Shift every coordinate in the answers up by 43 and rewrite the data, requests included, starting at the line that contains "Enable EM database" and ending at the line that contains "This screenshot has", with both of those lines included.
--- Records for this exercise ---
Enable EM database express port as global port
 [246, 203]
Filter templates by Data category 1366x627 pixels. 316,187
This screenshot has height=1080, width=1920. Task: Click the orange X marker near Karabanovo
---
--- Records for this exercise ---
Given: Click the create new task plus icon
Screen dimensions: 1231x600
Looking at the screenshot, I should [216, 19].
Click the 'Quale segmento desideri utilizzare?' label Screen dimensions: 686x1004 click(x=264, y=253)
---
Response for this exercise:
Enable EM database express port as global port
 [289, 246]
Filter templates by Data category 1366x627 pixels. 359,230
This screenshot has height=1080, width=1920. Task: Click the orange X marker near Karabanovo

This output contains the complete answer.